The researchers also discovered that around 11% of those on the database harboured one mutated copy of the CCR5 gene. Evolutionary theory predicts that the square root of this figure should reveal the number of people with two mutated copies, but there were fewer than predicted enrolled in the biobank. ‘Somehow people who had two copies of the mutation are missing from the database, likely because they had died before they could enrol,’ Nielsen explains. ‘We didn’t see any reduction in fitness from having one mutated copy.’ However, Nielsen points out that there is a wide margin of error in their results, meaning that the increased mortality rate could be far lower or higher that the 21% estimate.

Nielsen says that people with both CCR5 copies deleted ‘can live a fine good life’, adding ‘I don’t think any kind of intervention is needed for people with this mutation’. Nonetheless, Nielsen says that if he had two copies of the mutation he would ensure he received regular flu vaccinations.

Nielsen notes that He’s experiments carry a high risk of off-target effects. He says this new study shows how ‘it is very difficult to predict the effect of a mutation. One mutation can have many different effects.’
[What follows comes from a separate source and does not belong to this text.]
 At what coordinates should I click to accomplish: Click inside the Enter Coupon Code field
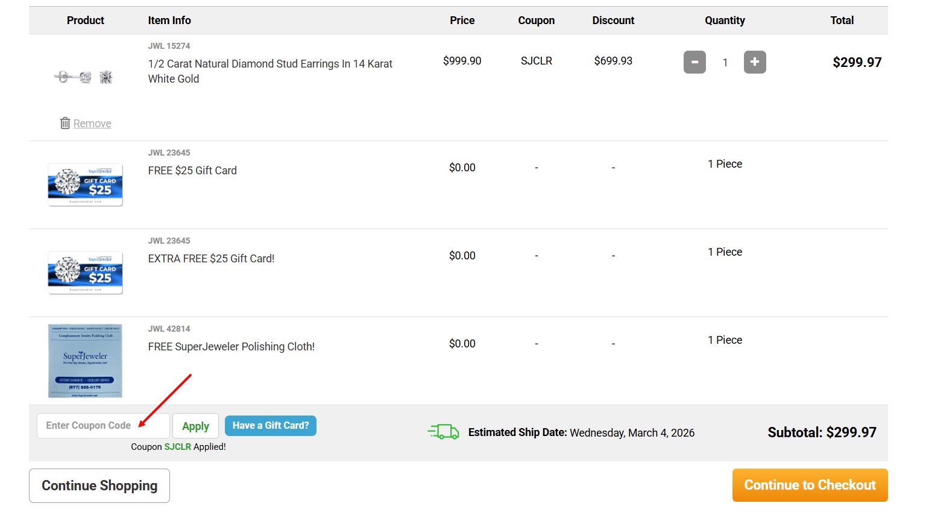pos(102,425)
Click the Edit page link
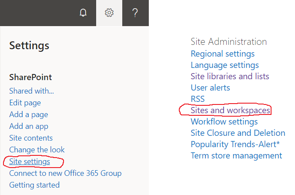Screen dimensions: 295x195 coord(25,103)
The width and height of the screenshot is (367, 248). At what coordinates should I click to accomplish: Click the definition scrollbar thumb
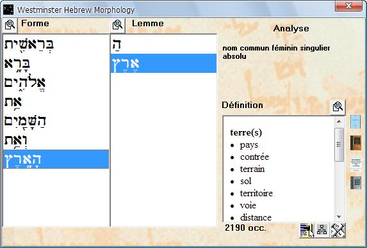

‘This makes a terrible experiment even worse,’ says Julian Savulescu, a bioethicist at the University of Oxford, UK. ‘We already knew it exposed normal children to the risk of off-target effects. This just stacks on another risk.’ He is not in favour of recent calls for a moratorium on gene-editing, however, and instead supports setting out a translational pathway. An international commission was recently announced that will develop a framework for germline editing. ‘I have suggested that you start with embryos with catastrophic lethal conditions. An example might be Tay-Sachs disease,’ he explains.